Protect Your Head, Hands and Feet
It is crucial to wear head coverings because substantial heat loss occurs through the scalp. You should opt for mittens over gloves as they are warmer. You should also wear two pairs of socks to keep your feet warm. It is also helpful to wear a scarf, insulated waterproof boots and a warm hat.

Other Precautions
If you plan on being out in the cold for a prolonged period, refrain from drinking or smoking. Alcohol, caffeine and nicotine leave the skin more prone to thermal injury. You should drink plenty of hot fluids to help the body maintain its temperature. If hot fluids aren’t available, you should drink plenty of water. If you get wet, you should remove the wet clothing as soon as possible. It is also important to take frequent breaks from the cold.

If Frostbite Occurs
If you are suffering from frostbite, you should seek medical attention immediately. However, if that is not an option, there are some steps you can take. Those steps are listed below.

  • Get to a warm room as soon as possible and call for medical assistance. You can have warm drinks, such as broth or tea.
  • Rest the injured areas (avoid walking on frostbitten feet, for example) and elevate them slightly.
  • Take off any wet or restrictive clothing.
  • Warm the affected area by immersing it in warm (NOT HOT) water for at least 30 to 45 minutes, or until it feels warm and sensation returns. During warming, you may feel severe pain and the injured area may swell and change color.
  • Do not do anything that will further injure the frostbitten tissue.
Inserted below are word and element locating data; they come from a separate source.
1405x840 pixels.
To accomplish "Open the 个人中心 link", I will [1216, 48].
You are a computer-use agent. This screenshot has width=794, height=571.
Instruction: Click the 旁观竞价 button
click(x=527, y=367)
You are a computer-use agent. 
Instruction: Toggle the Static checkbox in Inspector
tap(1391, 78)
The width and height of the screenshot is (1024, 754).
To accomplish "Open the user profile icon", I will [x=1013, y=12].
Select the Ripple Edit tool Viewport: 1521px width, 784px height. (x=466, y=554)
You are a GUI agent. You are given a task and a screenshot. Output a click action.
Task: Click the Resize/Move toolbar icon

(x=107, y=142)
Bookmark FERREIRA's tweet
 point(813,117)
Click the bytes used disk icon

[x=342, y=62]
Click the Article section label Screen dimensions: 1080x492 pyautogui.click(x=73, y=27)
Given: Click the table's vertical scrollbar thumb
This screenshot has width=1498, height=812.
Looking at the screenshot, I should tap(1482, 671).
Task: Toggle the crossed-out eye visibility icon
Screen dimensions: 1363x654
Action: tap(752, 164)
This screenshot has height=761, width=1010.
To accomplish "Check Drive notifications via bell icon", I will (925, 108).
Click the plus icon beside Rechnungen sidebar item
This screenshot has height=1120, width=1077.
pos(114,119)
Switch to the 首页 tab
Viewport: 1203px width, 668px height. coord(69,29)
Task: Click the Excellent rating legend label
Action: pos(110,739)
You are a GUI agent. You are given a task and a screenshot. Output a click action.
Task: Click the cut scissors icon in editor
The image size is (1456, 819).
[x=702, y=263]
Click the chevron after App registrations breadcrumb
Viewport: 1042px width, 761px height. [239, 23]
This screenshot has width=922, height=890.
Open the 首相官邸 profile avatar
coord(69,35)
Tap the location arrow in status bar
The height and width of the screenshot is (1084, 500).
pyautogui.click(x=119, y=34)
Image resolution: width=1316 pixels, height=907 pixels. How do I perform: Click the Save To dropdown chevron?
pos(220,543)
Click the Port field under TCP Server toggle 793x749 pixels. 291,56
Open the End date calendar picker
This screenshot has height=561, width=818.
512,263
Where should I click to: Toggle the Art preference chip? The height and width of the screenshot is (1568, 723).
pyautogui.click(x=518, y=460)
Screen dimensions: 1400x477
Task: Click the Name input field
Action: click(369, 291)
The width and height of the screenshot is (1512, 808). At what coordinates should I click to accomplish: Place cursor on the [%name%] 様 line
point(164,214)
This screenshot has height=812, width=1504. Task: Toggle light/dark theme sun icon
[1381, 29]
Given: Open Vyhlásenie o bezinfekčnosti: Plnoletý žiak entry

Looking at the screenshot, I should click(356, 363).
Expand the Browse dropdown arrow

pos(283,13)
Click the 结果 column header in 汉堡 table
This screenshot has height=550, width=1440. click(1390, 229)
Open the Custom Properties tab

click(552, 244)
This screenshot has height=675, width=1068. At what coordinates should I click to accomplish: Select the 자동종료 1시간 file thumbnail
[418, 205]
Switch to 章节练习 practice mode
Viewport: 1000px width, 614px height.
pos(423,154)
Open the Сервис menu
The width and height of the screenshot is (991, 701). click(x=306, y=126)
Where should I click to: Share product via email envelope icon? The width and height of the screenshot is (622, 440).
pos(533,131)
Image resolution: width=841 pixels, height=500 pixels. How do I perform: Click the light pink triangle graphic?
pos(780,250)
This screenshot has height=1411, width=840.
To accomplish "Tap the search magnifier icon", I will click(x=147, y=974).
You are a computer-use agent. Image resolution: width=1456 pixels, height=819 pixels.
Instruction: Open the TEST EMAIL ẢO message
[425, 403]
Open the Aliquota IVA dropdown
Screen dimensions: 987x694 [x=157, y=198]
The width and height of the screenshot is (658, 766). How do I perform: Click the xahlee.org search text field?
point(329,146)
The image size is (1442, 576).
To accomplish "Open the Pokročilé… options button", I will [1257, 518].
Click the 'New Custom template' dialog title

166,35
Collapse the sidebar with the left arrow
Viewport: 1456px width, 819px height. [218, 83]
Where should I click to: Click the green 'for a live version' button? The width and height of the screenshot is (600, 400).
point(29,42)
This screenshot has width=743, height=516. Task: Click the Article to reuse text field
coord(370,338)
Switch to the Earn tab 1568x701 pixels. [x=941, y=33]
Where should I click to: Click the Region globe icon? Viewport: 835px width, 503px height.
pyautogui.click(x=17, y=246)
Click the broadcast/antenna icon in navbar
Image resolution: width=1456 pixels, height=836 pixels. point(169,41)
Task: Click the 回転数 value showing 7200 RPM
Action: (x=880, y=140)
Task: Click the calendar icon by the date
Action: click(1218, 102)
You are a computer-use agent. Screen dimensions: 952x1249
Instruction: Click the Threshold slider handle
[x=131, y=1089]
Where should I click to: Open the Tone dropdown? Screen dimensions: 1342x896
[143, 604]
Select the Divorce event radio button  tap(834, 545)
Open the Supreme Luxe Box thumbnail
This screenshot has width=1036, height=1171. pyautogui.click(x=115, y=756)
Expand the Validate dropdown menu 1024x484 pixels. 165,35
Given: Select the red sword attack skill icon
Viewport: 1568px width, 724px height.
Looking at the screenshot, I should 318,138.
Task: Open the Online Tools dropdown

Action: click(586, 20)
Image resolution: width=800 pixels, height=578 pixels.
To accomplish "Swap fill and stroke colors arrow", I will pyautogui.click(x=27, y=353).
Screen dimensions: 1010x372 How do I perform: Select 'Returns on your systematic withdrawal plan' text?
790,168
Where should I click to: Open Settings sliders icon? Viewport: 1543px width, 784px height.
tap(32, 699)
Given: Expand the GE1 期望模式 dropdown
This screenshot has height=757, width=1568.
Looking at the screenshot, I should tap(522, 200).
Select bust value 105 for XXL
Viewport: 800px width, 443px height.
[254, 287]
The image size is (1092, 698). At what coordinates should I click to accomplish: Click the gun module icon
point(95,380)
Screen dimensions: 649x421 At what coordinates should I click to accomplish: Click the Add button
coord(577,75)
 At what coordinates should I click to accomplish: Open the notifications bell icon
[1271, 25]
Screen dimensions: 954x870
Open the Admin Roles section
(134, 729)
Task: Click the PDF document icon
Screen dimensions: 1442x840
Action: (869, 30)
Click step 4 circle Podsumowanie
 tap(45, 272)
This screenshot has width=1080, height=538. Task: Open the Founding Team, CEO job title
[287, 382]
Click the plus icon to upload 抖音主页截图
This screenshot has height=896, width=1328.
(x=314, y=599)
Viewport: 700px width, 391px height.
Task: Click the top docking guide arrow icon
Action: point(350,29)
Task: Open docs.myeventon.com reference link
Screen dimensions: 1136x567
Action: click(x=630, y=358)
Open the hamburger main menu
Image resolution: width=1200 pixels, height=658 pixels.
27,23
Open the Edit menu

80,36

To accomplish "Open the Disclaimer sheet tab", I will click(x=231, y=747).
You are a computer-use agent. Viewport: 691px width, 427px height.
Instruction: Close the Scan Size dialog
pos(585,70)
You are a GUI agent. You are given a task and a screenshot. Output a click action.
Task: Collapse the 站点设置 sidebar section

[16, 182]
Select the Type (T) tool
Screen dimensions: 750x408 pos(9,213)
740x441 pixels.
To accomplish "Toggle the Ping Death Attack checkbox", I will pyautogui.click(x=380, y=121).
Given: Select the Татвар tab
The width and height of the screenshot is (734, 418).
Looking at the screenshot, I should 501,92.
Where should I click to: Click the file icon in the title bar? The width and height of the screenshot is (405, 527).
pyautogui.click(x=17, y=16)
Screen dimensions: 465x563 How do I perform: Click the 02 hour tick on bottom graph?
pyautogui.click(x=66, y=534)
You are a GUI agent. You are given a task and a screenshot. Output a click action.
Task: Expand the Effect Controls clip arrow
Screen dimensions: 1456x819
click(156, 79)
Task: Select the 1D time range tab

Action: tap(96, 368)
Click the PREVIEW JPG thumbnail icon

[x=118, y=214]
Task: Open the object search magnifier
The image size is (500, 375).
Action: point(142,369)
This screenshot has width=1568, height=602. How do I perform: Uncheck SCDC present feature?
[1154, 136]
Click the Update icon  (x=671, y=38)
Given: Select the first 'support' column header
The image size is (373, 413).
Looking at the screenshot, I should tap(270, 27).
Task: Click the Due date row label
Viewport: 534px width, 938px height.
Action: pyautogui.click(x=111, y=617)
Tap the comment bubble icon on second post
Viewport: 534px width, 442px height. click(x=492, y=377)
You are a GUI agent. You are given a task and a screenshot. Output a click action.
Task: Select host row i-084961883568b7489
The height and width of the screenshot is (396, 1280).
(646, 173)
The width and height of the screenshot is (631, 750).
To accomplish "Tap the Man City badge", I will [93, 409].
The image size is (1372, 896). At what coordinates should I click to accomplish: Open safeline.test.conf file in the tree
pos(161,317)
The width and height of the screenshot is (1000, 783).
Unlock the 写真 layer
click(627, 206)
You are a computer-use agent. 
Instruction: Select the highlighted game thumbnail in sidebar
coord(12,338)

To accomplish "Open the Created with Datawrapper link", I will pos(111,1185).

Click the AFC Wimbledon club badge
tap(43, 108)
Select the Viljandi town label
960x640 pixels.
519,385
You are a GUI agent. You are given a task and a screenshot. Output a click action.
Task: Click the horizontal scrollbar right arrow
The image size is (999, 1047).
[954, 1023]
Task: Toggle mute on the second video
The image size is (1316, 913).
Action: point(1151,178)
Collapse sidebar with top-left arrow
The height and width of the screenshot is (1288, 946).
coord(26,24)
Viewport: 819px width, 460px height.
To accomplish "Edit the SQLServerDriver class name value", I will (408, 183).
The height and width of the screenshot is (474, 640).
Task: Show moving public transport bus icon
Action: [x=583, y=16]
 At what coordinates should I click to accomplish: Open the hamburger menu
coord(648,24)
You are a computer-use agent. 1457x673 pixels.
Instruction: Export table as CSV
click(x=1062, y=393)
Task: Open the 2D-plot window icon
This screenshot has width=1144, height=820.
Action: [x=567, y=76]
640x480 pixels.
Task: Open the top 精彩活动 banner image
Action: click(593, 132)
Leave blisters intact, and cover them with a sterile or clean cloth until you are seen by a physician.
  • Do not rub the area with your hands, with snow, or with anything else.
  • Do not start to warm the affected area if there is any chance that it will be exposed to the cold again.
  • Do not use dry heat, such as from a heating pad, sunlamp, fire, or radiator, to try to warm the area. Because the skin is numb and will not feel the heat, it can easily be burned.

Conclusion
Frostbite is not something to be taken lightly. Frostbite can strike quickly, which makes it imperative to take necessary precautions before heading outside. People in the Midwest will face severe weather in the upcoming days and need to take necessary steps to protect themselves. Frostbite is preventable, but not without a concerted effort. Making that effort will help you to stay safe and healthy.